Folks who know me know how much I enjoy eating, especially eating a wide variety of produce, meats, grains, dairy products, and fruits. They've also heard me carry on a bit over how much better I feel when I stay as gluten-free as possible (no wheat, barley or rye, including what gets snuck into packaged foods and condiments). But when they heard recently that I planned to try this experiment in eating with no added sugars, no dairy, no grains, and no legumes, responses ranged from 'call me when you're done' to 'you're going to starve.'
To be honest, the prospect of dropping that many ingredients from my normal repetoire really scared me. But I had been wondering a couple things over the last year or two:
- How could I control or eliminate my rosacea (burny, bumpy splotchy face) without drugs?
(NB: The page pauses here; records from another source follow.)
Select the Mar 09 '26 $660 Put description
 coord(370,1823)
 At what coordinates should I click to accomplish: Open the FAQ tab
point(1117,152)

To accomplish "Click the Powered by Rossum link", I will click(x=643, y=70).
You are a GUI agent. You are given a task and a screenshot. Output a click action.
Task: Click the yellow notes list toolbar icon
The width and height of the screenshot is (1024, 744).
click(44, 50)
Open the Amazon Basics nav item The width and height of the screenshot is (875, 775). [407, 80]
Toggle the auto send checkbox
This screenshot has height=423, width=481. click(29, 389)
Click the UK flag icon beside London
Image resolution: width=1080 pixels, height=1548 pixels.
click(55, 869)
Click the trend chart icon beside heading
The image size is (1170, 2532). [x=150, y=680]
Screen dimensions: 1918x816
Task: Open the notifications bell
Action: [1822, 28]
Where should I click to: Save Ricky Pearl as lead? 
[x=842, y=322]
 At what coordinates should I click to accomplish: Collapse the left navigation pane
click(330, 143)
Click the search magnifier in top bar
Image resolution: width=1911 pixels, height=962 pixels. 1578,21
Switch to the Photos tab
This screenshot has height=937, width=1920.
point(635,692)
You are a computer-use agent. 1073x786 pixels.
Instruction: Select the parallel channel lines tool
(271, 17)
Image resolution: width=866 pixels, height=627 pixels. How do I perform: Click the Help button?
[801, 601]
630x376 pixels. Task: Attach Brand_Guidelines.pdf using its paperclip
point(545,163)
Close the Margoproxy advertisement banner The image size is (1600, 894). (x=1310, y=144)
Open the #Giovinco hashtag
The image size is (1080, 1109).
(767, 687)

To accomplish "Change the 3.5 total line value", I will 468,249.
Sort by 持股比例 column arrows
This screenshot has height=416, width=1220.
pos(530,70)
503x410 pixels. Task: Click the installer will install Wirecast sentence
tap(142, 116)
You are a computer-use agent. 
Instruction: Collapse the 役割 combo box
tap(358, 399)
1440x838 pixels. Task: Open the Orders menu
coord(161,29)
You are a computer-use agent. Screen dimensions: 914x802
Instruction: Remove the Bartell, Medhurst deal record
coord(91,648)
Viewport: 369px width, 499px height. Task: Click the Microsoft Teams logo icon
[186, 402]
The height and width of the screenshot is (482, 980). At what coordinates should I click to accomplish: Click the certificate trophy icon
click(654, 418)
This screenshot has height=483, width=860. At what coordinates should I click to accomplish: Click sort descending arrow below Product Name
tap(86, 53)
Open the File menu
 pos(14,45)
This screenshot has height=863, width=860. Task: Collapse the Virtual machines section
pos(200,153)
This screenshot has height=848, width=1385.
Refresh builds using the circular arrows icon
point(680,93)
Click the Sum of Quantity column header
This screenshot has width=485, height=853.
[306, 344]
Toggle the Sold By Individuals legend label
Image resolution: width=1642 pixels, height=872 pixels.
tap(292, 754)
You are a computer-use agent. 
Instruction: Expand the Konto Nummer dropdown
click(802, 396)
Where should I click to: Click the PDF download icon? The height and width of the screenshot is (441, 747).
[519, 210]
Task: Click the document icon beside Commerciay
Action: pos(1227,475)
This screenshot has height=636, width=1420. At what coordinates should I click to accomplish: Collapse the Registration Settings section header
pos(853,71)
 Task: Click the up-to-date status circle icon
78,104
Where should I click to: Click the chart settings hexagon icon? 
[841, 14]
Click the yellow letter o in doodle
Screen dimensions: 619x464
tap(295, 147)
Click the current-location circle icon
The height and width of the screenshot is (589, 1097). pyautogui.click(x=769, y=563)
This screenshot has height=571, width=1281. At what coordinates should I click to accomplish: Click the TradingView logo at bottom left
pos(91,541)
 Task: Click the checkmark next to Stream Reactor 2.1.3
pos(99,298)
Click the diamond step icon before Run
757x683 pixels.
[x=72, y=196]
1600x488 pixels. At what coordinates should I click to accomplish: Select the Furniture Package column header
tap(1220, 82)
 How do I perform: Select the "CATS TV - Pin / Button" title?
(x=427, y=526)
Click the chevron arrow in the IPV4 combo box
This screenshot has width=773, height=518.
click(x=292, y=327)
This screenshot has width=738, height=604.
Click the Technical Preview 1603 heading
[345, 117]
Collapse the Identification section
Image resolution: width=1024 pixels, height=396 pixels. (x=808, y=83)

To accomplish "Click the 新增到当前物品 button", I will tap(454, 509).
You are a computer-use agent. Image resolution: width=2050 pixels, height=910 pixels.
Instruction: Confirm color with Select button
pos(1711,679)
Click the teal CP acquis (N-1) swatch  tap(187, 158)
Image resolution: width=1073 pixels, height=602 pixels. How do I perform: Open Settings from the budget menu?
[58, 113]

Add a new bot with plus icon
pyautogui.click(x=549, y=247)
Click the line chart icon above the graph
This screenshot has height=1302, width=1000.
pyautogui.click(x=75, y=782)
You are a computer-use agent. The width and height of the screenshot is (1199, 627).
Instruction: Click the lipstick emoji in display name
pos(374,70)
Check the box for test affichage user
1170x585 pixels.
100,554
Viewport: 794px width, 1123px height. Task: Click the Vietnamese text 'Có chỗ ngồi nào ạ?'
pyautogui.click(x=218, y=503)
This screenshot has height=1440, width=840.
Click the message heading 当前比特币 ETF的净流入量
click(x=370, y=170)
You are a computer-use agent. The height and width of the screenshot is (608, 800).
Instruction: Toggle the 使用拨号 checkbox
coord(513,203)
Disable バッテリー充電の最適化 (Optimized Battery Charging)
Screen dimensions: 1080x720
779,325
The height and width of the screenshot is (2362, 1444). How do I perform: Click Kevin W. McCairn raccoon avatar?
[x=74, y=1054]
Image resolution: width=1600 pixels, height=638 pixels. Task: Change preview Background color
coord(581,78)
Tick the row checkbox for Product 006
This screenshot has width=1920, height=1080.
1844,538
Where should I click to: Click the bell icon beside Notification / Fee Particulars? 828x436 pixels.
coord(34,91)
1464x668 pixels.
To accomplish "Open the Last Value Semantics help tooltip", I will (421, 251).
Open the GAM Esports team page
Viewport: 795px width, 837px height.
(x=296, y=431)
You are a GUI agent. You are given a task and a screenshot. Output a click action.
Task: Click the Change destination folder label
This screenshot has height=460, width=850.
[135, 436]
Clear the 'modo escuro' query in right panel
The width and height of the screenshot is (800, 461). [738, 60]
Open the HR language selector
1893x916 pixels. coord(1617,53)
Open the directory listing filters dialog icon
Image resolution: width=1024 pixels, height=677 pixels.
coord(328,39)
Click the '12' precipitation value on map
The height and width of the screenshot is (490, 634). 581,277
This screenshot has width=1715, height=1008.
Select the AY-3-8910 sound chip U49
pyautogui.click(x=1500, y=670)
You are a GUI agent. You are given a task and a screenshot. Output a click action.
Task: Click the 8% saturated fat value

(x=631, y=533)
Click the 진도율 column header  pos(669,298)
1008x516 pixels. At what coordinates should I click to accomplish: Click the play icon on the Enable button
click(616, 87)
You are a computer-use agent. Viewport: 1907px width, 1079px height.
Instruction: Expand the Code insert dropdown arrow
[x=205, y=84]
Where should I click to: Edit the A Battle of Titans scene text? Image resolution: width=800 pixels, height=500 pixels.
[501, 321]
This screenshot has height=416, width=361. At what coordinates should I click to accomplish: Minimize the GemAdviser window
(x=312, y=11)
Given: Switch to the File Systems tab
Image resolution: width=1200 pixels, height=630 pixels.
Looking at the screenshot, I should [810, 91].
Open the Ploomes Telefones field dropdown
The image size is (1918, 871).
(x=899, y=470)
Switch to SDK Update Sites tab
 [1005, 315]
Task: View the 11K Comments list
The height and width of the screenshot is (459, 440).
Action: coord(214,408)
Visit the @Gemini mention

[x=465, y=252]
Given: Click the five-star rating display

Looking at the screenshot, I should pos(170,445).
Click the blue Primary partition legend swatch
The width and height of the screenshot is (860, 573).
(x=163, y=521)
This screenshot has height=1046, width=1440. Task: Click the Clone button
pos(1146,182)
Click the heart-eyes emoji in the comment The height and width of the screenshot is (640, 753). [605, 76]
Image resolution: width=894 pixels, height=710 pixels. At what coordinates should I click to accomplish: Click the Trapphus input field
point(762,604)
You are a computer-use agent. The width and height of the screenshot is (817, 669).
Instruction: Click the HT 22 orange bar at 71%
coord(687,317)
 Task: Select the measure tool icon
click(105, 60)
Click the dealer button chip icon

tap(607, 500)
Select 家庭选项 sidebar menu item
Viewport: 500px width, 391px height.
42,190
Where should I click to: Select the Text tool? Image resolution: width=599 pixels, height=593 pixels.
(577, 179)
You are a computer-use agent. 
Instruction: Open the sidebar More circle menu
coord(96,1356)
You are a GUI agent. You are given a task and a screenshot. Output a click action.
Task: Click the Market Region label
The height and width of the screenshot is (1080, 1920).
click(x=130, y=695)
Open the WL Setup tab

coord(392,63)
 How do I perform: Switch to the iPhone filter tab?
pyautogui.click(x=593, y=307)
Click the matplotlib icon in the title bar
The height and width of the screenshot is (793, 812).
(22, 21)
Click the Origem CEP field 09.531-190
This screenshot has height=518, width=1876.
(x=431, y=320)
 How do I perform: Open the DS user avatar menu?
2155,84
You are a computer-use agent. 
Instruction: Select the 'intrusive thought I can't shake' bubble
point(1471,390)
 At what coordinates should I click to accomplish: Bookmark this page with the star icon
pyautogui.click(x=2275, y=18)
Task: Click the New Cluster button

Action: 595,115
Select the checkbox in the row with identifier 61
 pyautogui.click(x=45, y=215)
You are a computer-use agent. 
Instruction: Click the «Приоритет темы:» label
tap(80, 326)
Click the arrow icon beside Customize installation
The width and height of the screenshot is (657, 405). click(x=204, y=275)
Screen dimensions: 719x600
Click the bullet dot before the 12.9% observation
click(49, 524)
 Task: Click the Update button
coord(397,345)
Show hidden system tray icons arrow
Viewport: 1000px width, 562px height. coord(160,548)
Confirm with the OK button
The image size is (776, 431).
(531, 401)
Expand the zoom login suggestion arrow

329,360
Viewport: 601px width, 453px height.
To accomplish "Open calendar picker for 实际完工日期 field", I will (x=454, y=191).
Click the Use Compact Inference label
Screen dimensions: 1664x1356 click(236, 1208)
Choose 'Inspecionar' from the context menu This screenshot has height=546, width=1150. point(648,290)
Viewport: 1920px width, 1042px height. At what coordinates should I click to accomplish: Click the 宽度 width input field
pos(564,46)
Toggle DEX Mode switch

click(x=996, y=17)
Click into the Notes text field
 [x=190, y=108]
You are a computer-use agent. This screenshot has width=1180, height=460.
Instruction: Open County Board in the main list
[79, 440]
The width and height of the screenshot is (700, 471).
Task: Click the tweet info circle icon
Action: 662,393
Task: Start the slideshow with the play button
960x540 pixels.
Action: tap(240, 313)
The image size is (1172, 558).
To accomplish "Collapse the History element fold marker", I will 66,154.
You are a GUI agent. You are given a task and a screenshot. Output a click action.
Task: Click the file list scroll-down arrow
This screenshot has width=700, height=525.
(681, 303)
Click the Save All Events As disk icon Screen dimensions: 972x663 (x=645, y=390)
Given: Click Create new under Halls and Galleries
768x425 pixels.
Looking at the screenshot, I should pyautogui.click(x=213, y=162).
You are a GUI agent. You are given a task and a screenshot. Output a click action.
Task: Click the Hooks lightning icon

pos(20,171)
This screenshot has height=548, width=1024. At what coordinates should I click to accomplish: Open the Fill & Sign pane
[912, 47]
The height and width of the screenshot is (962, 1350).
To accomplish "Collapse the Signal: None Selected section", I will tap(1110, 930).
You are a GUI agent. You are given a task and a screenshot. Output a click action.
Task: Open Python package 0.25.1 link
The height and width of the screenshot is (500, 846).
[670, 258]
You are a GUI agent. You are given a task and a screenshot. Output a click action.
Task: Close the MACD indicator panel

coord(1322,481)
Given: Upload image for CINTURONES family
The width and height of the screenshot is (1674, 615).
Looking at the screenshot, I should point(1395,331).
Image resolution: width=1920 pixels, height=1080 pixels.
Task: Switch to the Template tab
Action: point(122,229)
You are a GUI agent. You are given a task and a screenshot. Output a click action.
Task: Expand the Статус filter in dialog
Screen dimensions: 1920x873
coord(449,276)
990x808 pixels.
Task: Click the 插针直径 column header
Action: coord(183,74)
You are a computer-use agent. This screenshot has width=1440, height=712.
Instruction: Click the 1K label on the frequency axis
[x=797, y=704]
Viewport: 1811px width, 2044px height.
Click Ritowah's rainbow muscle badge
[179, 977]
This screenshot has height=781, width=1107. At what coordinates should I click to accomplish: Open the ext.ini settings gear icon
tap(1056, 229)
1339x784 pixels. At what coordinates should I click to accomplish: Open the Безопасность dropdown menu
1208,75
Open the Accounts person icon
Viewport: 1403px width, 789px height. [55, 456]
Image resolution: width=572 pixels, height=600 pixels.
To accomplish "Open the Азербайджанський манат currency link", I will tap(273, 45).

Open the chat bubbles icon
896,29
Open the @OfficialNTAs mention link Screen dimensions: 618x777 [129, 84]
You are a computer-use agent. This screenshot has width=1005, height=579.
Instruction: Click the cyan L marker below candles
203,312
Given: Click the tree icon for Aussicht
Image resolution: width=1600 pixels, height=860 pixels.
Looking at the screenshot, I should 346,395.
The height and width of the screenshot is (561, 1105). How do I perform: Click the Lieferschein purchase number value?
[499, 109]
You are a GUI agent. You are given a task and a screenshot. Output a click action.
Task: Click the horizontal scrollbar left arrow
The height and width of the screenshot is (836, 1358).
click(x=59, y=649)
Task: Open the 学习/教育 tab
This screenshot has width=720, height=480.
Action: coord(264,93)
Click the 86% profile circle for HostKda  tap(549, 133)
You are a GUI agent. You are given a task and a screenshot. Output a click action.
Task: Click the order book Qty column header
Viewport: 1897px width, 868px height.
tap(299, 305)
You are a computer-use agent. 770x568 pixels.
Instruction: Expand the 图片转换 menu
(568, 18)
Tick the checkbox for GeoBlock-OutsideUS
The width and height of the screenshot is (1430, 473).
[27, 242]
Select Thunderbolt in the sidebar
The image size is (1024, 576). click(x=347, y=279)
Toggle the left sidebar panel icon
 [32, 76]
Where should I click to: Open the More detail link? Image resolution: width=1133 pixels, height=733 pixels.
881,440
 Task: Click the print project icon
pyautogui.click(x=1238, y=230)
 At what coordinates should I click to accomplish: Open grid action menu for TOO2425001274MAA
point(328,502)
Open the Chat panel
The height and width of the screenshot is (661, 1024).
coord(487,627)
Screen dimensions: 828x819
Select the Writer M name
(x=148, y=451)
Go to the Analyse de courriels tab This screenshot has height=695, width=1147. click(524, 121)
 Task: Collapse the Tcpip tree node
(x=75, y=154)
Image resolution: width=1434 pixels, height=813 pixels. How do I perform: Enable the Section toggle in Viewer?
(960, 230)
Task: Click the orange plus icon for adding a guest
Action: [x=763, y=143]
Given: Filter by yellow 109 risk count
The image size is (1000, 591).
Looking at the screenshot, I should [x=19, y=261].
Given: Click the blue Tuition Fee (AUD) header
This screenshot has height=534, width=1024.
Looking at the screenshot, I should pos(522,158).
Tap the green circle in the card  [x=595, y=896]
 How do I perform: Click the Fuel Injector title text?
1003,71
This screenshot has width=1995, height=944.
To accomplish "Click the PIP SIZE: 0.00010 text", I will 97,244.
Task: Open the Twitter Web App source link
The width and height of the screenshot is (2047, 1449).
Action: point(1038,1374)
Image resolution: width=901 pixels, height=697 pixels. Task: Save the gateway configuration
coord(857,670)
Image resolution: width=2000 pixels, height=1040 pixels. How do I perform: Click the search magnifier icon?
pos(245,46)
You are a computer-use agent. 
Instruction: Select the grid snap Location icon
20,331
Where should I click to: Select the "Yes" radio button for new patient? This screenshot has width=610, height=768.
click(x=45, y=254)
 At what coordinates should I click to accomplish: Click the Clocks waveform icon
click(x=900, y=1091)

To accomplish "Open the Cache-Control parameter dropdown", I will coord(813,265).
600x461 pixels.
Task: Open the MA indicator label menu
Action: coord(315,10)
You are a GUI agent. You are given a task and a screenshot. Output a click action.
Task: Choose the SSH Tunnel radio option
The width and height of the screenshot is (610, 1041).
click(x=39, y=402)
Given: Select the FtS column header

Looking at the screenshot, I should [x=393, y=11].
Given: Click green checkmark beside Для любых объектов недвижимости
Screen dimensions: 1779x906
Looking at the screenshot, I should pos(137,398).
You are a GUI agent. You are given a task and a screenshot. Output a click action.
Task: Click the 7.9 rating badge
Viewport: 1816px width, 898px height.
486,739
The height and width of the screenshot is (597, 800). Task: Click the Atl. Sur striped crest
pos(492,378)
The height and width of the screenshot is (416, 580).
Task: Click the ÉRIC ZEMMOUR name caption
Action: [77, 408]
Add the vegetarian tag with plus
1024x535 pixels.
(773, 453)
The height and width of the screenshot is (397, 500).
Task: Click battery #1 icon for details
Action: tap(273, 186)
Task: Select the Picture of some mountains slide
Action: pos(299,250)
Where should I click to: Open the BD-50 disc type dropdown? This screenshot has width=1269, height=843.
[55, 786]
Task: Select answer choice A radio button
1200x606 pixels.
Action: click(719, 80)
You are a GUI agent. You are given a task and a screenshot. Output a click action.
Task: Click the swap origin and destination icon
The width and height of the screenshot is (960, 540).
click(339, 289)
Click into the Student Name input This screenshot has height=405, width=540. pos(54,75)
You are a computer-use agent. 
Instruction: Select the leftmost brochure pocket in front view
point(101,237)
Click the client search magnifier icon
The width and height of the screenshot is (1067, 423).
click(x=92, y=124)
- If cutting way back on gluten helped so much, what other keys to my health might be hiding in my everyday food choices?
So I looked at how attached I was to certain food habits - milk in my tea, gluten-free toast for a bedtime snack, peanut butter on my afternoon apple, a breakfast Clif bar at the office, and of course rice, potatoes, and corn with practically everything. I took a few steps that couldn't possibly hurt, without actually committing to them. Skipped the little bit of alcohol I was drinking (half a beer is a lot for me), tried my tea sans milk, etc. But going whole hog still seemed very daunting. What would I eat, and could my reduced ingredient list possibly keep me happy?
While waiting for It Starts with Food to become available to me (thank you, Seattle Public Library!) I researched recipes. Lots and lots of dishes sounded yummy. Especially if you put them over rice - oops. Finding and testing a grain-free bread recipe helped boost my confidence greatly, because it turned out better, easier and cheaper than any gluten-free bread we've bought or made at home, so far. So, OK, I could make enough meals with enough variety to keep from getting hungry, cranky and inclined to quit before finding the answers I wanted out of this investment of 30 days of my food-loving life.
The book, written by the couple who created the Whole 30 and run the Whole9 website, explains their research and opinions about why some foods are worth eating, some not, and some just likely to be problematic for many people. Not looking to be 100% convinced, I was more impressed than I expected. It's well explained and documented, and all the propositions are plausible. It was more than enough to keep me from my fall-back plan of taking some suggestions and leaving the rest to the believers. Nope. For 30 days, I would try my best to go the whole nine yards.